На стыке самолетных систем и полета стоит человек. И если "звуковой барьер" в недалеком прошлом доставил массу самых разных неприятностей авиационному миру, то проблемы управляемости современного самолета в первую очередь напомнили о возможностях человека за штурвалом.
Не случайно именно этот конфликт определяет развитие событий в романе Александра Бахвалова.

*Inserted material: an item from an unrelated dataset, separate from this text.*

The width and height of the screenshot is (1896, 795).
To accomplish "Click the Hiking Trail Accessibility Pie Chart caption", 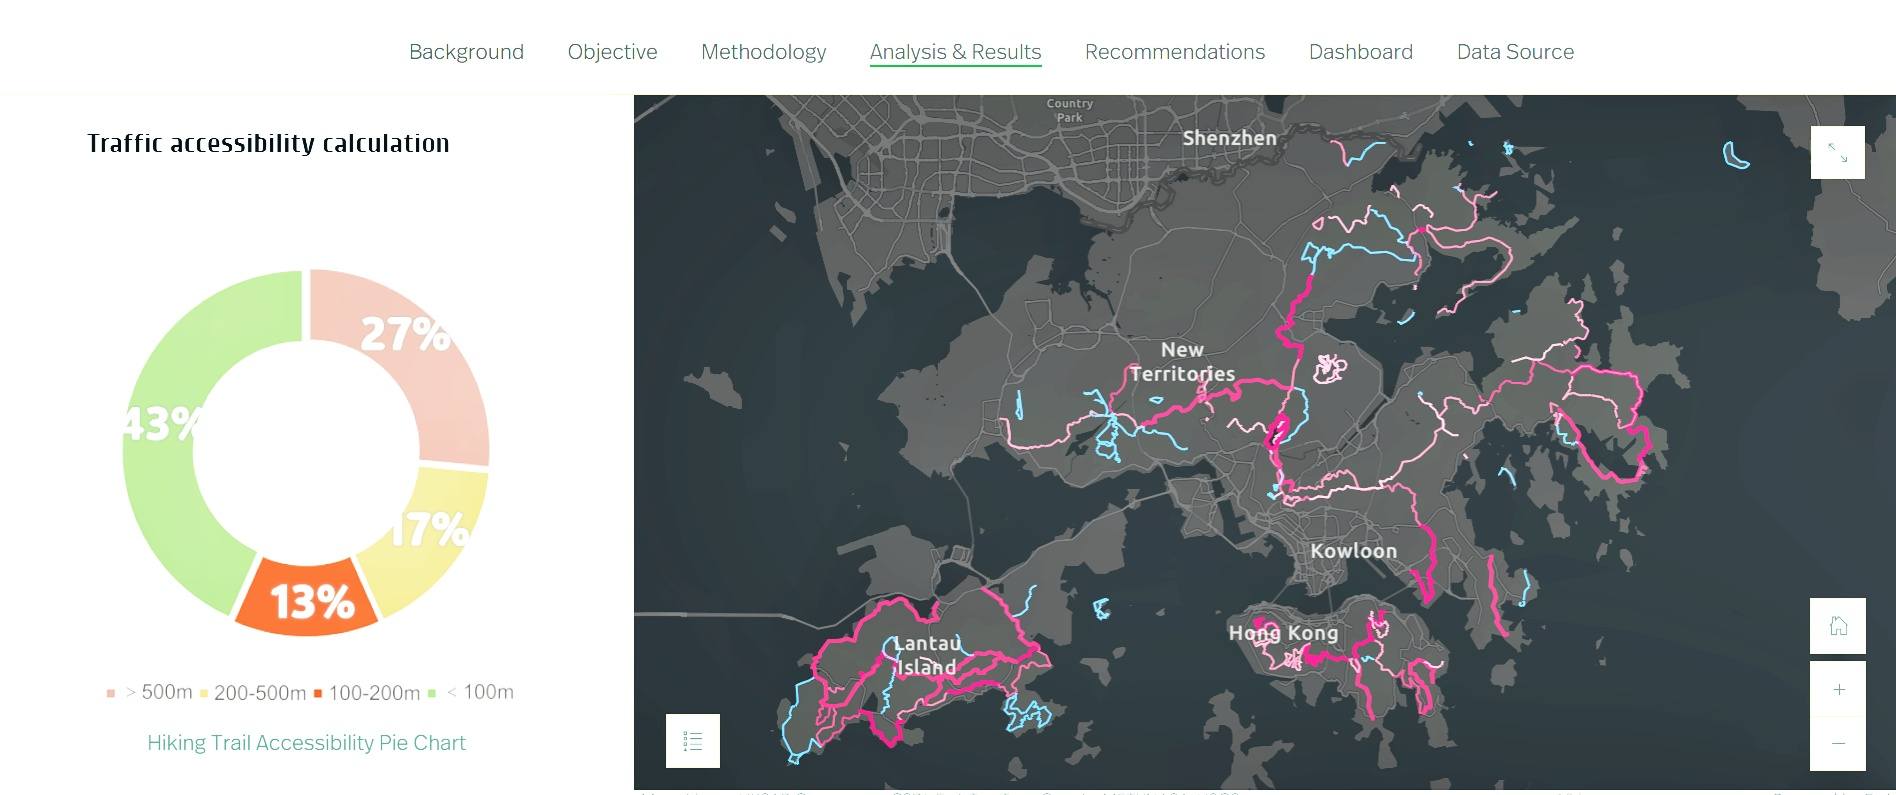I will (306, 743).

"Нежность к ревущему зверю" - одна
Главный герой книги - летчик-испытатель Алексей Лютров - привлечет читателя правдивостью своего внутреннего мира, духовным богатством, честностью - главными приметами облика нашего современника. Любовь героя к своей профессии глубоко осознана, труд привлекает его не только сам по себе, но как социальная категория, как историческая необходимость споспешествовать промышленному процветанию Родины. Как бы ни была трудна и опасна его работа, как бы ни настораживали неизбежные побочные следствия "машинизированной цивилизации", нам не дано иного пути сохранить, сберечь главное наше достояние - завоевание человеческого духа на пути к грядущему золотому веку мира - коммунизму.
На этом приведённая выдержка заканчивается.